(SELECTED EXCERPT begins)

Fill output buffer from multiple threads

Hi all,

I’m writing a path tracer which primarily focuses on exporting a final image rather than updating a viewer which means I do a single launch rather than an iterative as is common in the optix samples. At the moment I’m looping through the sample count per pixel in the raygen program and then I’m writing the average of all samples to the output buffer. Now this feels rather inefficient utilization wise, given the fact that some pixels will have all samples only invocating the miss program while others will have multiple bounces and light samples to trace for all pixel samples.

Therefore I’m thinking that I can use the z dimension of the launch for the sample count rather than looping in the raygen. But I’m unsure of how to then efficiently get the correct color in my output buffer.

I know that when iterating through samples you can just lerp the color that’s already in the buffer with what is coming from that sample like @droettger does in the Optix apps.

if (0 < sysParameter.iterationIndex)

(SELECTED EXCERPT ends)
(GIVEN INFORMATION begins)

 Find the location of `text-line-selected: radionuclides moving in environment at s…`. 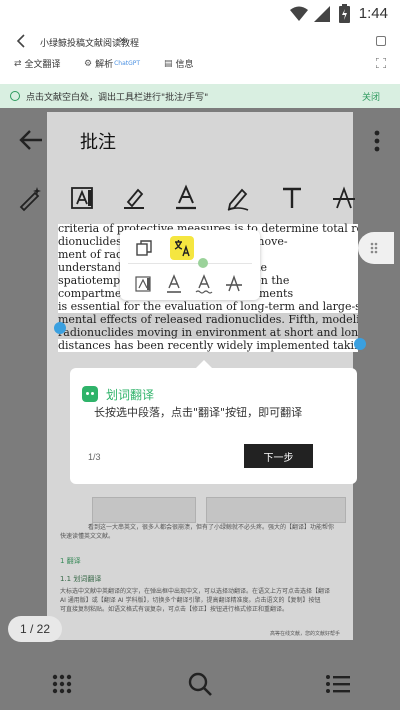

text-line-selected: radionuclides moving in environment at s… is located at coordinates (208, 332).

(GIVEN INFORMATION ends)

## APPLY WHAT YOU READ
A: Answer these about the forum post on filling an output buffer:
(i) What does the writer mainly want the path tracer to produce?
(ii) Which dimension of the launch does the writer think of using for the sample count?
(iii) What does the writer say @droettger does with the color in the Optix apps?
B: Put this sentence from the forum post on filling an output buffer into Spanish: "Therefore I’m thinking that I can use the z dimension of the launch for the sample count rather than looping in the raygen."
C: Write what comes next in the forum post on filling an output buffer, picking up right after its last line.
The listing has nothing to do with anything here.

## ANSWER SET
A:
(i) A final image to export, not updates to a viewer.
(ii) The z dimension.
(iii) Lerps the color already in the buffer with the color coming from the current sample.

B: Por lo tanto, estoy pensando que puedo usar la dimensión z del lanzamiento para el número de muestras en lugar de hacer un bucle en el raygen.

C:
{
const float4 dst = sysParameter.outputBuffer[index]; // RGBA32F
radiance = lerp(make_float3(dst), radiance, 1.0f / float(sysParameter.iterationIndex + 1));
}

If I’m firing all at once I would know the sample index but not how many samples that has already written to the buffer. So my question is really if there is a standard way to solve this problem.

The options I’m considering so far would be to either have a separate buffer which holds a counter on how many samples have been written to the output and do some atomic operation when lerping/incrementing the counter. Or I could add all samples with atomic and then do a second pass after the rendering where I divide the output buffer by the sample count.

Thanks,
Oscar

One approach I have used, is to work in tiles and shoot all samples per pixels at once.
To get good GPU load per tile I used around a million rays per tile, for example at 256 spp that gives 64x64 tiles. Depends on the GPU how much is necessary to fully saturate the GPU.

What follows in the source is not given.